By giving up a small amount of production space to a semi-permanent irrigation pipe, Top Flavor avoids relaying pipes in crop with short harvests.

Top Flavor Farms has a great reputation in the industry for quality, innovation, and advocacy. What does it take to reach that level of success?

In Top Flavor’s Farm Manager, Michael Clements’ view, its three things: passion, innovation, and crop diversity.


Passion. The leadership team nurtures a sense of passion for growing throughout the company.

Innovation. “We are constantly trying out new ideas on the ranch. Some of them work, some of them don’t, but you take some bit of knowledge away from every attempt,” Clements says.

Crop Diversity. By growing a wide range of crops, Top Flavor has a lot of options for crop rotation.

“This is imperative in our soil health and gives us many tools to combat different issues we run into on the ranch,” he says.

In Clements view, getting everyone comfortable with change is key.

“Some people are hesitant, but we’re constantly changing things. We rarely do things the same way two years in a row,” he says.

Which gets back to the first item on his list of what makes Top Flavor successful: passion. Only when you have buy-in will you be able to see if your ideas really work.

Two Innovations That Worked

It’s in a grower’s nature to find clever solutions on the fly. Top Flavor has developed ways to evaluate and adapt to smart ideas. A couple of recent experiments showcase how the farm’s vetting process works.

1. Dead Bed Project

Goal: Reduce the labor required to lay irrigation pipes between crops.

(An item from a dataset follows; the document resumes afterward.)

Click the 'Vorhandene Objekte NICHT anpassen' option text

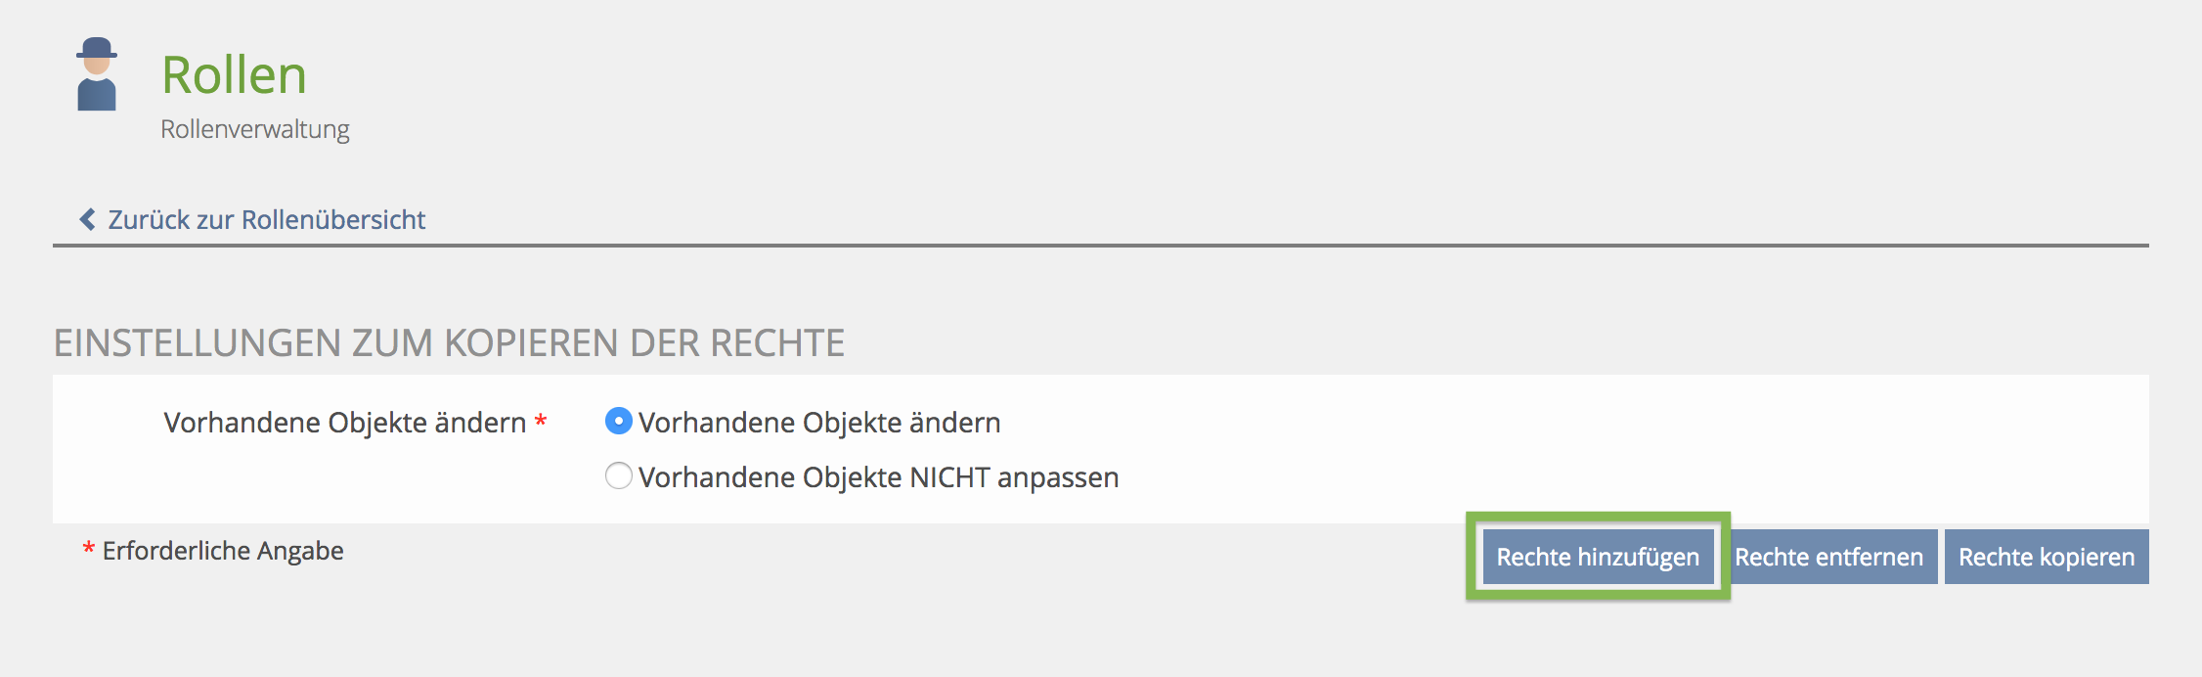click(878, 477)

How It Works: Top Flavor created a narrow bed within a field configuration that holds the irrigation pipes instead of crops.

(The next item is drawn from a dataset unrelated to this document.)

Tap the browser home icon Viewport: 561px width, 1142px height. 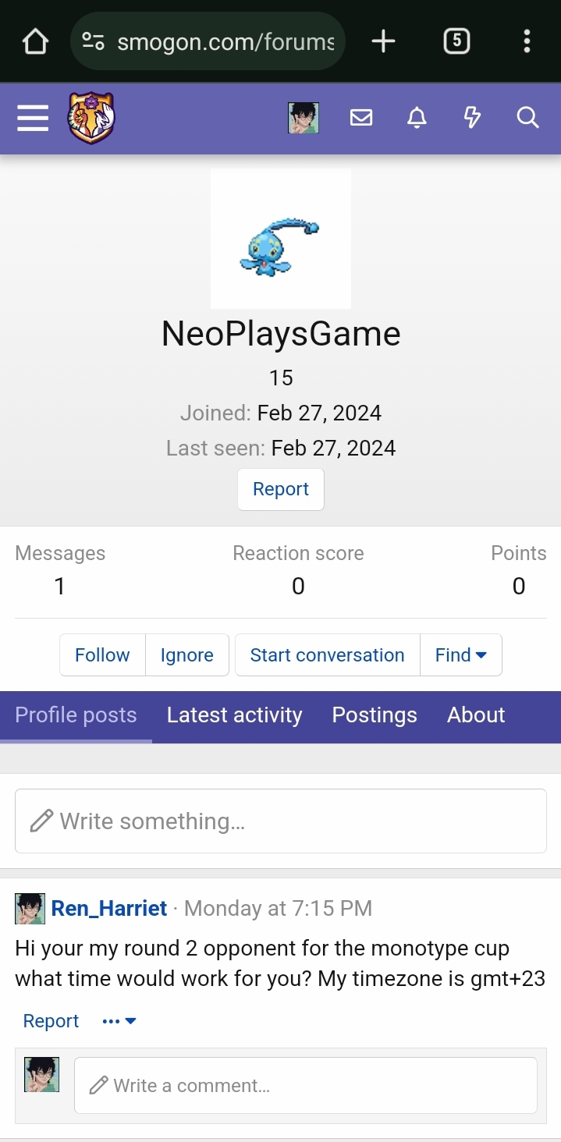(x=35, y=41)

“This configuration gives us the opportunity to do any and all tractor work needed in the field without the need of removing or handling the pipe,”Clements says.

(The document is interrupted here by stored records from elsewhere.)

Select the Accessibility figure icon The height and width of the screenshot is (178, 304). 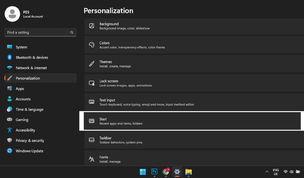pyautogui.click(x=10, y=130)
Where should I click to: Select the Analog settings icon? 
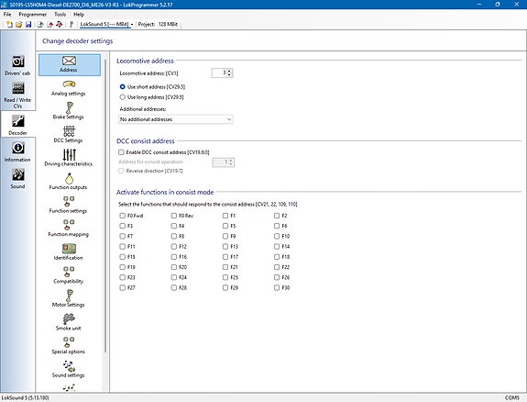click(x=69, y=84)
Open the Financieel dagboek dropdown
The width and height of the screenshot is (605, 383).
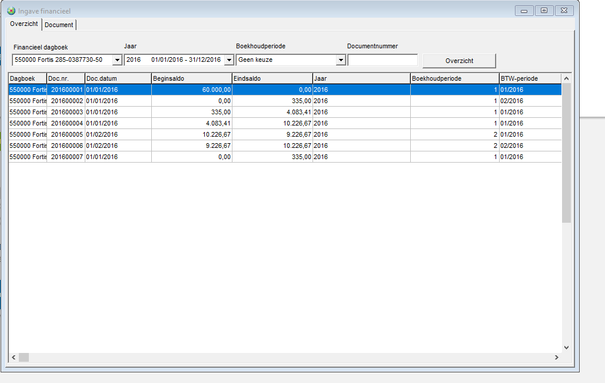click(x=117, y=60)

The irrigation pipes stay in place during bed preparation, planting, transplanting, cultivation, tractor sprays, harvest, and tilling of the soil for a second planting during the season.

More Advantages: Crews can set up the irrigation system any time before the first crop goes in. Setting up in advance allows for more flexible labor scheduling.

Is It Working?: “I’m losing 7.5% [of production space in each field], and that can add up,” Clements says.“But the small reduction of acreage we lose to this configuration is offset by labor savings.”

Top Flavor started with a test field five years ago and is now using it in all crops where it makes sense, such as early fields with short-term crops like lettuce and radish. Long-season crops like cabbage, naturally, wouldn’t benefit from the configuration.

Although Top Flavor has seen a reduction in labor over the years of testing, it’s still evaluating results.

“From a farming standpoint it is a success, but the full picture will be seen in the coming years as labor costs increase due to California’s minimum wage and changes in overtime laws for agriculture labor,” Clements says.

2. Reduced Tillage Project

Goal: To reduce the number of tractors, operators, and fuel needed to till the soil.

How It Works: “Essentially, we went to one big tractor and one attachment that does a lot of different tasks in one pass,” Clements says.

Is It Working?: Since the financial benefits were obvious, Top Flavor measured success by evaluating the crops in the years after the change. They didn’t see any change or problems with compaction and declared success.